Prevenção + Precaução = Prevenção

O Direito do Ambiente é um ramo com dimensão multifacial mas faz todo o sentido autonomizá-lo em relação a outras áreas. Desde logo, tem princípios específicos que se convertem em tarefas fundamentais do Estado (art. 9º, d), e); art. 66º. da Constituição), são deveres para o legislador e para todos nós enquanto beneficiários do Meio Ambiente. A Lei de Bases do Ambiente (Lei nº. 11/87 de 7 de Abril) consagra no seu art. 3º. um elenco de princípios específicos, ao contrário do Doutor Vasco Pereira da Silva, que prefere elencar apenas quatro princípios ambientais (uma arrumação bastante mais simplificada, diga-se) - desenvolvimento sustentável, aproveitamento racional dos recursos ou princípio da suficiência económica, prevenção / precaução e poluidor-pagador. Os que nos interessam por agora são aos princípios da prevenção e da precaução. Pode-se mesmo afirmar com segurança que a prevenção é o princípio característico do Direito do Ambiente (e não específico, já que o encontramos ligado ao Urbanismo, ao Consumo, etc.), lá diz o ditado "mais vale prevenir do que remediar". A prevenção vem enunciada nos arts. 66 º. nº 2, a) CRP e 3º. a) da Lei de Bases, antes de se autorizar determinada conduta ou tarefa é preciso avaliar se aquela medida é ou não prejudicial. Há que prevenir a existência de lesões e tomar as medidas necessárias à minimização de efeitos nocivos. Basicamente trata-se de uma regra de conduta: é preciso reagir antecipadamente. Para quem entende que prevenção é um princípio autónomo, estaria aqui em causa a associação à ideia de perigo (perigo esse provocado por acções/catástrofes naturais). É essencial fazer um juízo de prognose contando-se com a possibilidade de “as coisas correrem mal”. Por exemplo: a instalação de fábricas de produtos químicos junto aos rios. Quanto ao princípio da precaução, ele foi proposto formalmente na Conferência RIO 92, da qual resultou o seguinte: “o princípio da precaução é a garantia contra os riscos potenciais que, de acordo com o estado actual do conhecimento, não podem ser ainda identificados. Este princípio afirma que a ausência da certeza científica formal, a existência de um risco, de um dano sério ou irreversível requer a implementação de medidas que possam prever este dano.” Ora, precaução estaria , deste modo, ligada à ideia de risco causado por acções humanas.
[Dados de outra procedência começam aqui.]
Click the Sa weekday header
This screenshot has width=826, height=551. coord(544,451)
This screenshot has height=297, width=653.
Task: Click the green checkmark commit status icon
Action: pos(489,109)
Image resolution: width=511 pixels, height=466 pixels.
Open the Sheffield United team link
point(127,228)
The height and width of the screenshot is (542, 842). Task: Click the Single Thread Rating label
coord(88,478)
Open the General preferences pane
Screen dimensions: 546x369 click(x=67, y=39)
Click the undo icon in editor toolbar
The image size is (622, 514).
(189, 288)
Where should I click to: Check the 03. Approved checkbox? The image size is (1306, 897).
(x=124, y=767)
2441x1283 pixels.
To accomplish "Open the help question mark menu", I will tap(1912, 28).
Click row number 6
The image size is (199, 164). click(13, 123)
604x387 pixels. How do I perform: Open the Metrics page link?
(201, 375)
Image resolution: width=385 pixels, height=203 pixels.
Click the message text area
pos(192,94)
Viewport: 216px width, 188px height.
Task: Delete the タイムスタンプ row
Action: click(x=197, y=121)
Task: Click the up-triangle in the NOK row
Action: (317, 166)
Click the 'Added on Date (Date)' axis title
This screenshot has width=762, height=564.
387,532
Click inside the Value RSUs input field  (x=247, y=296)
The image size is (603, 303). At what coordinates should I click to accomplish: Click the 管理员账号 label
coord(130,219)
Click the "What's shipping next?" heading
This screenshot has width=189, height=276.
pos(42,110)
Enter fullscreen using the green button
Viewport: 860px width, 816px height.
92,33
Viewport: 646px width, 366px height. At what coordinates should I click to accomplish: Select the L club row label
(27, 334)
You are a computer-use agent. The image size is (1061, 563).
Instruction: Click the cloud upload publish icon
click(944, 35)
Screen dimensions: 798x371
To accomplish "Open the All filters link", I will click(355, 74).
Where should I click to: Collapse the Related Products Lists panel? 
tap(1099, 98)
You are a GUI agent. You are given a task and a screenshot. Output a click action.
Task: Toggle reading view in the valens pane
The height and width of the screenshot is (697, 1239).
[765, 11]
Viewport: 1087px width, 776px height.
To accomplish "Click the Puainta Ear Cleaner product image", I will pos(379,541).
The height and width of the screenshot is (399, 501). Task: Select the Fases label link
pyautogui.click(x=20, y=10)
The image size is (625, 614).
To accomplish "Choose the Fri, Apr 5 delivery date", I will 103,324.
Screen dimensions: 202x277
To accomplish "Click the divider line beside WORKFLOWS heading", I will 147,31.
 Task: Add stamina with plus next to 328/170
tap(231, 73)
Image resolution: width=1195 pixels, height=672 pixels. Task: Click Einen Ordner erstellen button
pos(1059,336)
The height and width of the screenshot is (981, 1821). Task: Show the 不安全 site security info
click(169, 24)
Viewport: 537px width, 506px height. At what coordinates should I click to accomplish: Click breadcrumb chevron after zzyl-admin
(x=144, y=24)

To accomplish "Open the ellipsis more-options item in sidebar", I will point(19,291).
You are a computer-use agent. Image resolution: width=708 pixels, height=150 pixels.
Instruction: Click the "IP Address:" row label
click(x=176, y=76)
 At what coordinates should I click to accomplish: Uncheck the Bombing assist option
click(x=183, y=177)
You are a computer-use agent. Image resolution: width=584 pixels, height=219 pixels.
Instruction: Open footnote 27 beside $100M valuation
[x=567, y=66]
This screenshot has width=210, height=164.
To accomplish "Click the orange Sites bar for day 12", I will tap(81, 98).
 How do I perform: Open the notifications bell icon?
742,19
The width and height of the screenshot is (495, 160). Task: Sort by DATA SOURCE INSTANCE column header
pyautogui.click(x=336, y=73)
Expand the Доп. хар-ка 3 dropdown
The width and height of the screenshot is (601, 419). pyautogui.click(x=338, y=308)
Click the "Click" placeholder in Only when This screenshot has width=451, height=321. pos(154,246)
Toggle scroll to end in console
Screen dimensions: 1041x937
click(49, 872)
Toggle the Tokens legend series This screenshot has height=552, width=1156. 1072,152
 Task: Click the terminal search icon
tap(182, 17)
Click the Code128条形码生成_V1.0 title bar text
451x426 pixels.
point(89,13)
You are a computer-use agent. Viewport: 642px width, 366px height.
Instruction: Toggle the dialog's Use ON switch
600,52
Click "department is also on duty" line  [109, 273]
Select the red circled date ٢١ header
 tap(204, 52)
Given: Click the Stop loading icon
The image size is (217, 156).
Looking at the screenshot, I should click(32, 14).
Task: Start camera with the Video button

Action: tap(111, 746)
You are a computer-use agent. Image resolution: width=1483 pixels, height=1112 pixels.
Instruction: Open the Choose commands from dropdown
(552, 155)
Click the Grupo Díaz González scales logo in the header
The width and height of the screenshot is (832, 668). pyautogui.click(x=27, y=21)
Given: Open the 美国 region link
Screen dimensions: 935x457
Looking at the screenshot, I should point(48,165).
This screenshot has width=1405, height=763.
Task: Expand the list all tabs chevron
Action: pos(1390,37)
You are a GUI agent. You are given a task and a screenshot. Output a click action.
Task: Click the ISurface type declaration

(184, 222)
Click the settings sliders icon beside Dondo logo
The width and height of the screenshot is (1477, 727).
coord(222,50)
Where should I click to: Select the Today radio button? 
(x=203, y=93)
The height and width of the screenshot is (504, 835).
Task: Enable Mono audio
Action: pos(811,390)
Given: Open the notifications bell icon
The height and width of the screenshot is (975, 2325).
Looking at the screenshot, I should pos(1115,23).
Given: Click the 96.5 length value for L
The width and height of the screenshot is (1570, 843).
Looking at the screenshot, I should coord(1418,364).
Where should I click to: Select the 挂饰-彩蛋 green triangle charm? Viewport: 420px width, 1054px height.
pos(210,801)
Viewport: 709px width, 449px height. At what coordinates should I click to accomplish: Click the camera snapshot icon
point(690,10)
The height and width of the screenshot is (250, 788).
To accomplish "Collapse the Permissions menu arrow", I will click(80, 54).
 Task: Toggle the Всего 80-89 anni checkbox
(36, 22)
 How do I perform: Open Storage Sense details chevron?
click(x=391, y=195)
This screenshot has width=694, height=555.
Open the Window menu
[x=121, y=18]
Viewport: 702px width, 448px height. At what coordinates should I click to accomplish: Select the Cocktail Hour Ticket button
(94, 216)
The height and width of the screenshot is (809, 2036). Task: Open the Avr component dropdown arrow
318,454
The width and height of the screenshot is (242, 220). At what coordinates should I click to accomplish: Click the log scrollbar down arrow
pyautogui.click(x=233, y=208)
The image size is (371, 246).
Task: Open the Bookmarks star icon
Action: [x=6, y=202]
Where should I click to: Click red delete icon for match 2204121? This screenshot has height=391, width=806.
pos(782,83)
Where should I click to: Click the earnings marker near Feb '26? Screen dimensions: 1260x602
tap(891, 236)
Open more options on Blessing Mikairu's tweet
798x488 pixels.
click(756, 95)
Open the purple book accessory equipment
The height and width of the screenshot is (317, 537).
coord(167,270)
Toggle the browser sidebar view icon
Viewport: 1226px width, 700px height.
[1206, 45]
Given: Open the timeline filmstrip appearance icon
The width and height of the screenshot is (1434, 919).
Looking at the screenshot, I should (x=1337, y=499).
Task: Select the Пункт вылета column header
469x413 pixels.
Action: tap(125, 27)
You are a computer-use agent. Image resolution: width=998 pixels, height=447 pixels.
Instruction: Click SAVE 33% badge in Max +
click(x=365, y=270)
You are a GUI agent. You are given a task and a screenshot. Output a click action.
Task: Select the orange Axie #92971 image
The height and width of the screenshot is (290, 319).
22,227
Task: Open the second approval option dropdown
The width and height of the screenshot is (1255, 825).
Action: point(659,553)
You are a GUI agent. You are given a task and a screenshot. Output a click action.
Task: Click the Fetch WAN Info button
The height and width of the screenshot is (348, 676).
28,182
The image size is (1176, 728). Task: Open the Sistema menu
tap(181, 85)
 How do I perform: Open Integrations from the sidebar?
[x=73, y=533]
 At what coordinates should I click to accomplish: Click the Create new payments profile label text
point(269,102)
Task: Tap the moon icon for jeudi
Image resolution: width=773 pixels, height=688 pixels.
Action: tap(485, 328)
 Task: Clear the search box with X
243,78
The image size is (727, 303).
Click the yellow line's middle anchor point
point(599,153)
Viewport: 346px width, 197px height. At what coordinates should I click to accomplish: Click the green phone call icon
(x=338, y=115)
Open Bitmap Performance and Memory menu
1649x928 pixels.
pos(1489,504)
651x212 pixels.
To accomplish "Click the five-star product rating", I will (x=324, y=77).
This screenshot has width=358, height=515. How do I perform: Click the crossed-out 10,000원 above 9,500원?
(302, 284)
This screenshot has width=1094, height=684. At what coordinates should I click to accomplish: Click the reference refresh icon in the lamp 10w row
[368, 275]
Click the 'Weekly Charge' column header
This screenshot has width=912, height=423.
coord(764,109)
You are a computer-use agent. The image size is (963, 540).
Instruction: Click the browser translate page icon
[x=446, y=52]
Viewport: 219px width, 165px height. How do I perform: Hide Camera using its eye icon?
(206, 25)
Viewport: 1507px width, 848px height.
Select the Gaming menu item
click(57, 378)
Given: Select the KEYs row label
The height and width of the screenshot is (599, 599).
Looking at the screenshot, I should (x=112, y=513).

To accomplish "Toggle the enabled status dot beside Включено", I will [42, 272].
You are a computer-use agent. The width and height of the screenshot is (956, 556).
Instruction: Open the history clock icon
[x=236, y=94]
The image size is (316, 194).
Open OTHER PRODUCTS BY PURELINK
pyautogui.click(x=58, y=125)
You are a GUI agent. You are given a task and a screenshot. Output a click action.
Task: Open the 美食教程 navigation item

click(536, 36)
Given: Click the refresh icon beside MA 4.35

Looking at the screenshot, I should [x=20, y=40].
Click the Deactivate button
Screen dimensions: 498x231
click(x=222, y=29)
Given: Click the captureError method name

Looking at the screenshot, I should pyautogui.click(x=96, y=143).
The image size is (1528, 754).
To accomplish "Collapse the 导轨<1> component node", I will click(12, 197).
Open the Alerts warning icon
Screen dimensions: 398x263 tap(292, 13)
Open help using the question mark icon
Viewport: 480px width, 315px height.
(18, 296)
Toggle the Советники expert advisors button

O Doutor Vasco Pereira da Silva contesta a autonomização destes dois princípios e prefere enquadrar a precaução no conteúdo da prevenção ou até mesmo adjectivar a precaução de "prevenção qualificada", uma vez que a prevenção tem uma dupla dimensão: sentido amplo e sentido restrito (posição com a qual concordo plenamente). O regente fala mesmo num lapso de tradução: precaution deveria significar prevention. No fundo, o significado é o mesmo. Se se autonomizasse a precaução da prevenção, atribuir-se-ía à primeira um conteúdo eco-fundamentalista, seria um "nonsense". Os critérios utilizados para distinguir os dois não são sustentáveis: o facto de se tentar unir prevenção/perigo e precaução/risco é desadequado e traduz-se somente numa redundância.